Muskrat v. United States, 219 U.S. 346; 31 S. Ct. 250; 55 L. Ed. 246 (1911)
Facts—An act of Congress authorized Muskrat and others to bring suit in the federal Court of Claims, with an appeal to the federal Supreme Court to determine the validity of certain acts of Congress that altered terms of certain prior allotments of Cherokee Indian lands.
Question—Can the Supreme Court judge the validity of an act of Congress as an abstract question rather than as an actual controversy or case?
Decision—No.
Reasons—J. Day (7–0). Congress is attempting to have the Court pass upon the validity of laws before they are properly brought to the Court. Federal judicial power extends only to “cases” and “controversies,” defined by Marshall as suits “instituted according to the regular course of judicial pro- cedure.” This matter is not presented in such a “case” or “controversy.” “The whole purpose of the law is to determine the constitutional validity of this class of legislation, in a suit not arising between parties concerning a property right necessarily involved in the decision in question, but in a proceeding against the government in its sovereign capacity, and concerning which the only judgment required is to settle the doubtful character of the legislation in question.
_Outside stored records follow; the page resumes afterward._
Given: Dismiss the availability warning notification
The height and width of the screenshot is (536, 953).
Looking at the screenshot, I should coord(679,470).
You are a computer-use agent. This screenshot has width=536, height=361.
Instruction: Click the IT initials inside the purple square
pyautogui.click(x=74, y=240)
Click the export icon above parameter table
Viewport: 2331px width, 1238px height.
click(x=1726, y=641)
If such actions as are here attempted, to determine the validity of legislation, are sustained, the result will be that this court, instead of keeping within limits of judicial power, and deciding cases or controversies arising between opposing parties, as the Constitution intended it should, will be required to give opinions in the nature of advice concerning legislative action,—a function never conferred upon it by the Constitution.”